Work to complete> Check each line of the material below for "title" and copy those where it appears.

Data>
----

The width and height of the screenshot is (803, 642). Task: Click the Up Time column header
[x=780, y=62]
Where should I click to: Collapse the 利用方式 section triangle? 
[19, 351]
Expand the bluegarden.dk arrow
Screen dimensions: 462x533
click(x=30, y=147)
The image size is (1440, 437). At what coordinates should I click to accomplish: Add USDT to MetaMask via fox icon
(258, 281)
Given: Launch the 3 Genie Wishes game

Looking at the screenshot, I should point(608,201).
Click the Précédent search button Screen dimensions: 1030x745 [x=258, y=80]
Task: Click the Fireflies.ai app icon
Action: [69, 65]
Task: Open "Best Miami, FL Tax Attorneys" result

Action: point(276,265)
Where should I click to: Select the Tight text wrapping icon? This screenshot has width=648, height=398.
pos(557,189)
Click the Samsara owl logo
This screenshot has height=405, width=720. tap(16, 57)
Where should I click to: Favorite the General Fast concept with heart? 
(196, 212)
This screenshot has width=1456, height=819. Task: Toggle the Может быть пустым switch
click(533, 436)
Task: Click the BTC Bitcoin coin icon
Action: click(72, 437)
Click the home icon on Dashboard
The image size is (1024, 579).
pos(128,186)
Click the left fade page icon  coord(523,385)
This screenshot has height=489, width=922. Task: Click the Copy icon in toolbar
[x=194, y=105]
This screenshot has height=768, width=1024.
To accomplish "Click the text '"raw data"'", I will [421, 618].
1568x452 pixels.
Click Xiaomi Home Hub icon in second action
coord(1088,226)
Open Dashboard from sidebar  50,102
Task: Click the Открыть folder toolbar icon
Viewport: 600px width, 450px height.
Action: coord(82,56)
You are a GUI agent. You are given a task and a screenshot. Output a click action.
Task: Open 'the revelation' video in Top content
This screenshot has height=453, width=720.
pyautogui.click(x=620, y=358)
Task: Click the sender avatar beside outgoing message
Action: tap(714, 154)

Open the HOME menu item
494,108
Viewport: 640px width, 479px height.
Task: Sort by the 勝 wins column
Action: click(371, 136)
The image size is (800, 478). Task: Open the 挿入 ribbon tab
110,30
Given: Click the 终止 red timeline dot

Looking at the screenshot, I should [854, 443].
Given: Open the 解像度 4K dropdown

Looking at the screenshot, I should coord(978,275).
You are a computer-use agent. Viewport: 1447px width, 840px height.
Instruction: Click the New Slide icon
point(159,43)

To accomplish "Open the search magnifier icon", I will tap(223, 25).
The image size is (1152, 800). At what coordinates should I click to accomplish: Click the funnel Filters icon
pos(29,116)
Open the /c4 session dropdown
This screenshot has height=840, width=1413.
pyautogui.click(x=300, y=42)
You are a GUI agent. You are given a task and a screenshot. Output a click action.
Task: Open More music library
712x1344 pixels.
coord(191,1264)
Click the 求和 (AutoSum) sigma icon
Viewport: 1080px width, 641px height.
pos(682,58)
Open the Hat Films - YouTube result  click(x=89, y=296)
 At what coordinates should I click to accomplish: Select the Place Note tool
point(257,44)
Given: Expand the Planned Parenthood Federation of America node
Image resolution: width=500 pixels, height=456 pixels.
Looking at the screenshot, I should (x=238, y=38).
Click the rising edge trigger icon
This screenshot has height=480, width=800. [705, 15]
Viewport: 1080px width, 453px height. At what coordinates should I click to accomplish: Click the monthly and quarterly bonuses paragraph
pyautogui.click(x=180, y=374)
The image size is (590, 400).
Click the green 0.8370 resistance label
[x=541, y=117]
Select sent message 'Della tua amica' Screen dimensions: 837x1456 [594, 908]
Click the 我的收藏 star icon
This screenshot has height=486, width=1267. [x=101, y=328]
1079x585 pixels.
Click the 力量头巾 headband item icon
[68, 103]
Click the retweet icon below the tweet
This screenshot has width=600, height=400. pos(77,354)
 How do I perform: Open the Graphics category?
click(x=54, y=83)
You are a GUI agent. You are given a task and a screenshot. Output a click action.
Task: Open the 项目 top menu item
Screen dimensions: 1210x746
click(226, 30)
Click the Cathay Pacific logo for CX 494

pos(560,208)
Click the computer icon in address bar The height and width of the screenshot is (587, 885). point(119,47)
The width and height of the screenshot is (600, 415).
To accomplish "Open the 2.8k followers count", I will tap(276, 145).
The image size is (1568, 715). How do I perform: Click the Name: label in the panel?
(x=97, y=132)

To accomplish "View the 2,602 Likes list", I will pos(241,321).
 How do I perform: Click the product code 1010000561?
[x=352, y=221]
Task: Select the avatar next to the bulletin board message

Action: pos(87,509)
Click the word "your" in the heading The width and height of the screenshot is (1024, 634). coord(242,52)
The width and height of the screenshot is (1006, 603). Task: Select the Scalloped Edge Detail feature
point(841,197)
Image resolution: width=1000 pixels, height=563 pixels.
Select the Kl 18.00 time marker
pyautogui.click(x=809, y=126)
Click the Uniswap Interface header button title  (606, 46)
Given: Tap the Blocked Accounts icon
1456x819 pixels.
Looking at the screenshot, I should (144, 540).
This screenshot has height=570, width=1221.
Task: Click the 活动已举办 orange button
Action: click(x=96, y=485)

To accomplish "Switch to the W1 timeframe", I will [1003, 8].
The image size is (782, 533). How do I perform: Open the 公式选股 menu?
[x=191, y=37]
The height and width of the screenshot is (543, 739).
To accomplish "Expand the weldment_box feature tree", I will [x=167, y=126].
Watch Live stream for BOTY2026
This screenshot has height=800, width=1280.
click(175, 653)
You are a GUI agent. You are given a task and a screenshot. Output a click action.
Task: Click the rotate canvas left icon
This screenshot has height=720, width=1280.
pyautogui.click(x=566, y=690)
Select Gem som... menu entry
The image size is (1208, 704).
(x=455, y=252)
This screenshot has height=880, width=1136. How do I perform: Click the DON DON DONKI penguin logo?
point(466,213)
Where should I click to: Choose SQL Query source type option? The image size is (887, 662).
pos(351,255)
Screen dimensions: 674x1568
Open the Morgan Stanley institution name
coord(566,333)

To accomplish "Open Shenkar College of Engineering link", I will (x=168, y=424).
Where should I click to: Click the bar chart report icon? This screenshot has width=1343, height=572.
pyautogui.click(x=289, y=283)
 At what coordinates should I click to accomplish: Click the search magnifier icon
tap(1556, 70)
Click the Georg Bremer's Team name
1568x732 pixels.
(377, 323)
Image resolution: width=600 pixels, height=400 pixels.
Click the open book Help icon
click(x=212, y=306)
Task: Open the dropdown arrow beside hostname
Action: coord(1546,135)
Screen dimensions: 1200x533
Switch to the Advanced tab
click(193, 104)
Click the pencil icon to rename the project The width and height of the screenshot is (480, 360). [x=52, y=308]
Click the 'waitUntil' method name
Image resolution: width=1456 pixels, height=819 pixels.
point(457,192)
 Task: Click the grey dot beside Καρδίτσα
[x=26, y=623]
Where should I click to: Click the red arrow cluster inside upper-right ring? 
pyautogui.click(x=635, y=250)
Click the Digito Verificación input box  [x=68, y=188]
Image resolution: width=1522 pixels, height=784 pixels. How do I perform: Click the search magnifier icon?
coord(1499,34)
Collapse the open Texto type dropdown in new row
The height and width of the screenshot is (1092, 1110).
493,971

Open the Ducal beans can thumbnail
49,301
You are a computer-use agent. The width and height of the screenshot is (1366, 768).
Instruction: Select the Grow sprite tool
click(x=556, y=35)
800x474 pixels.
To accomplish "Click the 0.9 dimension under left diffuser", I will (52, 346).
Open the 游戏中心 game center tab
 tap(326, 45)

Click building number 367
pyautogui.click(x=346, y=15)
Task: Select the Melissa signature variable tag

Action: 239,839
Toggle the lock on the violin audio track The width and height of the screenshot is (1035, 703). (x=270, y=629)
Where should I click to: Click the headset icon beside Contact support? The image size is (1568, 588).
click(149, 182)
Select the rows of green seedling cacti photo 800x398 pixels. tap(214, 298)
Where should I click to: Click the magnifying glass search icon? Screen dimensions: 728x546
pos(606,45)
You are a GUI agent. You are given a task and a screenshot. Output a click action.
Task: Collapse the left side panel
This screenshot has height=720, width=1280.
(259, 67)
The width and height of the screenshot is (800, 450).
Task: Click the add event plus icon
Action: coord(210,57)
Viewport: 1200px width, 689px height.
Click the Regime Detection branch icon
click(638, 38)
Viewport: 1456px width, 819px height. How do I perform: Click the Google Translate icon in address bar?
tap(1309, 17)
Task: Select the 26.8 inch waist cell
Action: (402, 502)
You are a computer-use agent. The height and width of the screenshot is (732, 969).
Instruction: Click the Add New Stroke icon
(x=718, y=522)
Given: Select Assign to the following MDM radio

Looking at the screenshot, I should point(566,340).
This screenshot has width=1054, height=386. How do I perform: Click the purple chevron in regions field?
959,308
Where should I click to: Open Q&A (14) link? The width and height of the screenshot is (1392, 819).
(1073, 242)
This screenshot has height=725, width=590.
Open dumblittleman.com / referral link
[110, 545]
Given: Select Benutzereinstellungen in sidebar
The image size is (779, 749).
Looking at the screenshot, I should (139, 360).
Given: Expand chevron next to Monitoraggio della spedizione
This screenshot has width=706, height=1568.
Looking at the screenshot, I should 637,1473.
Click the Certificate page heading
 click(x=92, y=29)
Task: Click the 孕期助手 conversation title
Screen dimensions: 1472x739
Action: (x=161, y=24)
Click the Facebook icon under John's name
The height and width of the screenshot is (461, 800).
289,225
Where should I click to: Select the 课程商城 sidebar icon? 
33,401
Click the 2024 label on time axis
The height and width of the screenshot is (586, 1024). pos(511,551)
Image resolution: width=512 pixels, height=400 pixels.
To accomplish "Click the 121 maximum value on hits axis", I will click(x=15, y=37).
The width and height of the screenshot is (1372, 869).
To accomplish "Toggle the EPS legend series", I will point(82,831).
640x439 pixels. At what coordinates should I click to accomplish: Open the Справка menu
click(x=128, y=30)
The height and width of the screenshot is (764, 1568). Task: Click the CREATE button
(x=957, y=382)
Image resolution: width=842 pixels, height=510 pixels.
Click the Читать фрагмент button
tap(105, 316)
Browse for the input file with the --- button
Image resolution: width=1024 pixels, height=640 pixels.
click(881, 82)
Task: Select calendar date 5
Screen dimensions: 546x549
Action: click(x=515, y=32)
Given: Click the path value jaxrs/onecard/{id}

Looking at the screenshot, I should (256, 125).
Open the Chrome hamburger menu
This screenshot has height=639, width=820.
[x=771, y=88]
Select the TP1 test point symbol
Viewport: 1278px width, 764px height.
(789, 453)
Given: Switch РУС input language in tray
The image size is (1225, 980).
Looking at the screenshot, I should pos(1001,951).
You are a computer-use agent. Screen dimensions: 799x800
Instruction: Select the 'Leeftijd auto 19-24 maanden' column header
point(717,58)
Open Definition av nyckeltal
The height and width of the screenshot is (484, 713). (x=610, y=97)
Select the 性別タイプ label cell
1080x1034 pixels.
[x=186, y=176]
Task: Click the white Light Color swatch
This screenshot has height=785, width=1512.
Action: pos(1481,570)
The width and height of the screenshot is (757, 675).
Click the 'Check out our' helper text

----

Answer box>
Click the Uniswap Interface header button title  (606, 46)
Task: Click the 孕期助手 conversation title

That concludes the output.